[lxc-devel] Detecting if you are running in a container

Eric W. Biederman ebiederm at xmission.com
Wed Oct 12 04:26:32 UTC 2011


david at lang.hm writes:

> On Tue, 11 Oct 2011, Eric W. Biederman wrote:
>
>> Theodore Tso <tytso at MIT.EDU> writes:
>>
>>> On Oct 11, 2011, at 2:42 AM, Eric W. Biederman wrote:
>>>
>>>> I am totally in favor of not starting the entire world.  But just
>>>> like I find it convienient to loopback mount an iso image to see
>>>> what is on a disk image.  It would be handy to be able to just
>>>> download a distro image and play with it, without doing anything
>>>> special.
>>>
>>> Agreed, but what's wrong with firing up KVM to play with a distro
>>> image?  Personally, I don't consider that "doing something special".
>>
>> Then let me flip this around and give a much more practical use case.
>> Testing.  A very interesting number of cases involve how multiple
>> machines interact.  You can test a lot more logical machines interacting
>> with containers than you can with vms.  And you can test on all the
>> aritectures and platforms linux supports not just the handful that are
>> well supported by hardware virtualization.
>
> but in containers, you are not really testing lots of machines, you are testing
> lots of processes on the same machine (they share the same kernel)

True.  But usually that is the interesting part.

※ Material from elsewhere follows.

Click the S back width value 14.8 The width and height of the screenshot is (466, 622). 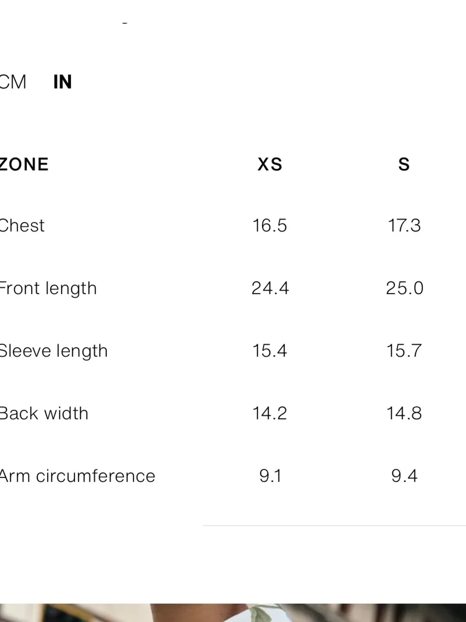pyautogui.click(x=404, y=413)
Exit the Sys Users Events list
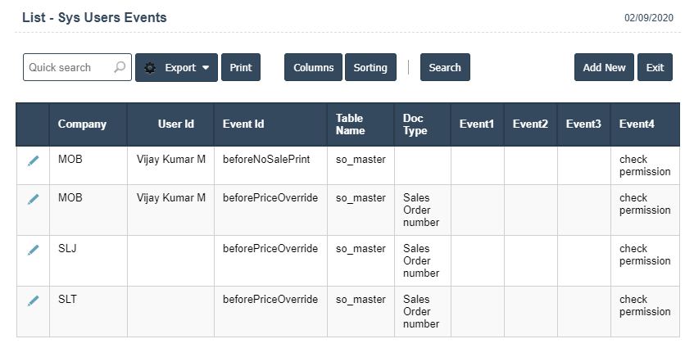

>> I admit for a lot of test cases that it makes sense not to use a full
>> set of userspace daemons.  At the same time there is not particularly
>> good reason to have a design that doesn't allow you to run a full
>> userspace.
>
> how do you share the display between all the different containers if they are
> trying to run the X server?

Either X does not start because the hardware it needs is not present or
Xnest or similar gets started.

> how do you avoid all the containers binding to the same port on the default IP
> address?

Network namespaces.

> how do you arbitrate dbus across the containers.

Why should you?

> when a new USB device gets plugged in, which container gets control of
> it?

None of them.  Although today they may all get the uevent.  None of the
containers should have permission to call mknod to mess with it.

> there are a LOT of hard questions when you start talking about running a full
> system inside a container that do not apply for other use of
> containers.

Not really mostly the answer is that you say no.